The amount of wages eligible for the credit is capped at a cumulative total of $10,000 for each eligible employee. The $10,000 cap includes allocable health plan expenses. For example, a company pays an employee $8,000 in eligible wages in the second quarter of 2020 and another $8,000 in the third quarter of 2020. The credit for wages paid to the employee in the second quarter is $4,000 (50% x $8,000). The credit for wages paid to the employee in the third quarter is limited to $1,000 (50% x $2,000) due to the $10,000 wage cap. Any additional wages paid to the employee are ineligible for the credit due to the $10,000 cap.
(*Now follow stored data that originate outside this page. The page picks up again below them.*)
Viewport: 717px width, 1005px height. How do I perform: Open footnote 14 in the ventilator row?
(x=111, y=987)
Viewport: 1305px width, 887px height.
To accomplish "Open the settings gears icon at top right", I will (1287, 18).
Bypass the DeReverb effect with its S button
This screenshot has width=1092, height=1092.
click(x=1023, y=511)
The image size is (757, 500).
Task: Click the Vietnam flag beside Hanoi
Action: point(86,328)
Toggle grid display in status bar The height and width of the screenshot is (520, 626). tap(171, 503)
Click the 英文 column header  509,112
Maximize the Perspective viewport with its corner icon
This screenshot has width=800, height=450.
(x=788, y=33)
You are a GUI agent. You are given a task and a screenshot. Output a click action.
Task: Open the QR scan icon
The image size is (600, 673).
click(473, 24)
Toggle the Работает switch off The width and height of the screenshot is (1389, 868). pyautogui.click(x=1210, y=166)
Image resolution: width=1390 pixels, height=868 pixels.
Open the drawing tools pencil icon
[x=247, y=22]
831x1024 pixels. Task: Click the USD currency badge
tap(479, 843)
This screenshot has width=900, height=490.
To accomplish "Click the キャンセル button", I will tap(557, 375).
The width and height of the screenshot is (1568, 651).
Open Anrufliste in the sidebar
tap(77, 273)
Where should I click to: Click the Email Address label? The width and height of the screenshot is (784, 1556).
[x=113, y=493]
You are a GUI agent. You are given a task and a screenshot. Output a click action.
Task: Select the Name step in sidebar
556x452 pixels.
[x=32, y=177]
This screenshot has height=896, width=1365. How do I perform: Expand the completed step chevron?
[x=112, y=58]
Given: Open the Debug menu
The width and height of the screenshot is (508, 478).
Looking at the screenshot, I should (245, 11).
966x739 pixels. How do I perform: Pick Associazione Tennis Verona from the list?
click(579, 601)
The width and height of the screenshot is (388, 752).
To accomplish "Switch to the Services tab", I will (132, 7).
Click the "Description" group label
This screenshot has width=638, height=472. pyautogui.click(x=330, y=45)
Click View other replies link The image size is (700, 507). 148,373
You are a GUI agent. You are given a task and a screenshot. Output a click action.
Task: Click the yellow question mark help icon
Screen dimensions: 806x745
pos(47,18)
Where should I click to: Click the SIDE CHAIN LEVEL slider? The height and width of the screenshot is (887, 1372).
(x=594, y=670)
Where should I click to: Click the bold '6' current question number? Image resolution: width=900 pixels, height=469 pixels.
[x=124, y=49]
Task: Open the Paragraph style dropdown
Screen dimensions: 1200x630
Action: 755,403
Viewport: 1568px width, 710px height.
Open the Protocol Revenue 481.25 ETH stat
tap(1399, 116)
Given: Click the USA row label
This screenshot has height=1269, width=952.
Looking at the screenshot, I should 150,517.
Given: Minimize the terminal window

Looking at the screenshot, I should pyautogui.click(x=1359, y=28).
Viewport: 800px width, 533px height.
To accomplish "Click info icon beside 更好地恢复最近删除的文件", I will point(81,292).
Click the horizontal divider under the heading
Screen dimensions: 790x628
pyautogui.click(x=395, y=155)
What other rules and restrictions apply?
The retention credit is not allowed for:
- Emergency sick leave wages or emergency family leave wages that small employers (generally those with fewer than 500 employees) are required to pay under the Families First Coronavirus Response Act (FFCRA), because they’re covered by federal payroll tax credits granted by the FFCRA,
- Wages taken into account for purposes of claiming the pre-existing Work Opportunity Tax Credit, and
- Wages taken into account for purposes of claiming the pre-existing employer credit for paid family and medical leave.
In addition, the retention credit isn’t available to small employers that receive a potentially forgivable Small Business Administration (SBA) guaranteed Small Business Interruption Loan under the CARES Act’s Paycheck Protection Program.
How is the credit claimed?
Technically, an eligible employer’s allowable retention credit for a calendar quarter is offset against the employer’s liability for the Social Security tax component of federal payroll taxes. That component equals 6.2% of the first $137,700 of an employee’s 2020 wages.
But the credit is “refundable.” That means an employer can collect the full amount of the credit even if it exceeds its federal payroll tax liability.
The allowable credit can be used to offset all of an employer’s federal payroll tax deposit liability, apparently including federal income tax, Social Security tax and Medicare tax withheld from employee paychecks. If an employer’s tax deposit liability isn’t enough to absorb the credit, the employer can apply for an advance payment of the credit from the IRS.
Can you benefit?
If your business has suffered financially during the COVID-19 pandemic, the CARES Act’s 50% employee retention credit might help you keep workers on the payroll during the crisis. Keep in mind that additional guidance could be released on the credit or more legislation could be signed into law extending or expanding the credit. We can apprise you of any updates, help you determine whether you’re eligible and explore other tax-saving and financial assistance opportunities that may be available to you during this challenging time.